Easy to Overlook David Murphy

When casually thinking about David Murphy it seems easy to lump him in with the Justin Smoaks and Chris Davises of the world. He's just another young guy that hasn't lived up to his potential right? After all, he was a first round draft pick for the Red Sox way back in 2003. He failed to flourish in the Red Sox system so the Red Sox traded him away along with two other prospects for the erstwhile Eric Gagne. But Murphy isn't like Smoak and Davis and Gabbard and Saltalamacchia and a half dozen other young players that didn't pan out for the Rangers. Murphy has produced for the Rangers and was rewarded with his first decent contract at the age of 29.

Murphy is no longer a youngster or a prospect. He's become a grinder and that is a telling thing about a guy that was once so highly prized coming out of Baylor University that the Red Sox drafted him in the first round. Murphy has hung in there and after 1552 plate appearances in parts of five big league seasons, Murphy has an .803 career OPS and a 109 OPS+. Last year showed his most prolonged playing time and he responded with a slash line of: .291/.358/.449 in 467 plate appearances over 138 games.

Murphy was a life saver for the Rangers in their 2010 pennant run in a year when both Josh Hamilton and Nelson Cruz missed significant playing time due to injuries. Murphy doesn't have those two player's pop and therein lies some of his problem. He doesn't ever have a true place to play. Hamilton is slated for left and Cruz for right and that leaves only center field open. And center field is Murphy's worst position. Murphy is best in right, but Cruz can't play center, not with his fragile wheels anyway. The Rangers want to avoid putting Hamilton back there because of his injury risk.

And because center isn't Murphy's best position, the Rangers would prefer that Julio Borbon grow into the every day center fielder because of his superior defensive skills there. The problem for the Rangers is that Borbon shows absolutely no patience at the plate (19 walks in over 400 plate appearances) and the rest of Borbon's offense doesn't make up for his lack of ability to get on base.

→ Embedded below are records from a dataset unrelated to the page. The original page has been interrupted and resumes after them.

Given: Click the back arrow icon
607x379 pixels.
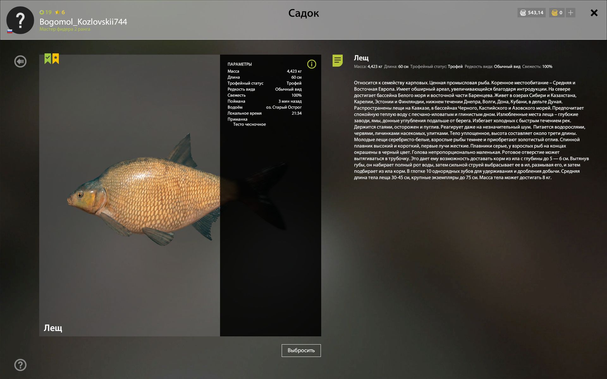Looking at the screenshot, I should click(x=21, y=61).
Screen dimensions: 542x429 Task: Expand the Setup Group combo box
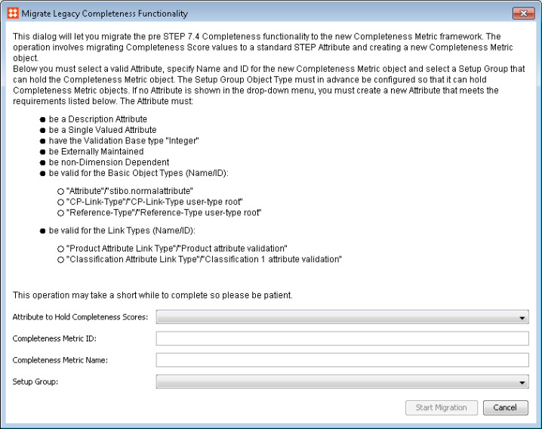click(342, 382)
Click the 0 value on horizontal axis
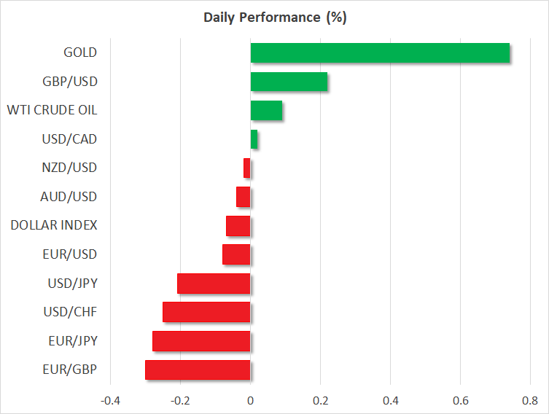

Moreland has first base sown up, so that leaves Murphy without a position except as the fourth outfielder unless the Rangers decide to weaken their defense for the sake of the offense. It's possible that with a lot of work, Murphy could be a better center fielder. He's not slow. He stole 14 bases in 16 attempts last year. This Fan simply doesn't believe Borbon will develop into anything resembling an offensive player, so the Rangers should work hard with Murphy on his defense and for the sake of the offense, try to make him a better center fielder so he can play there every day. But as of now, the fans scouting report shows that he only has average instincts in the outfield and an average first step. Can you teach those sort of things?

Murphy is a nice player for the Rangers. He provides insurance in the outfield in case of injury. He adds to the Rangers' offense with average pop and good gap power. He runs the bases well and if his career shows anything, he is a grinder. He's a productive player and let's hope he continues to contribute on a regular basis.


Michael Dobreski said...

I remember watching Murphy down in Fort Myers the first year he was invited to big league camp for the Red Sox. I knew of his potential and was excited to see him in person. He definitely has not panned out to be a superstar but you are right, he is a real good ballplayer and the injury riddled Sox could have used him last year, who knows he may have helped them get into the playoffs. It is even more depressing for a Sox fan to know he was traded away for Gagne. Uggh.

William Tasker - Caribou, ME said...

The moral of that story seems to be that the Red Sox should never go after a Texas reliever at the expense of a prospect (remember Bagwell?). Heh. Thanks for the comment, Michael.

Josh Borenstein said...

Solid player. It'd be nice if he got more ABs.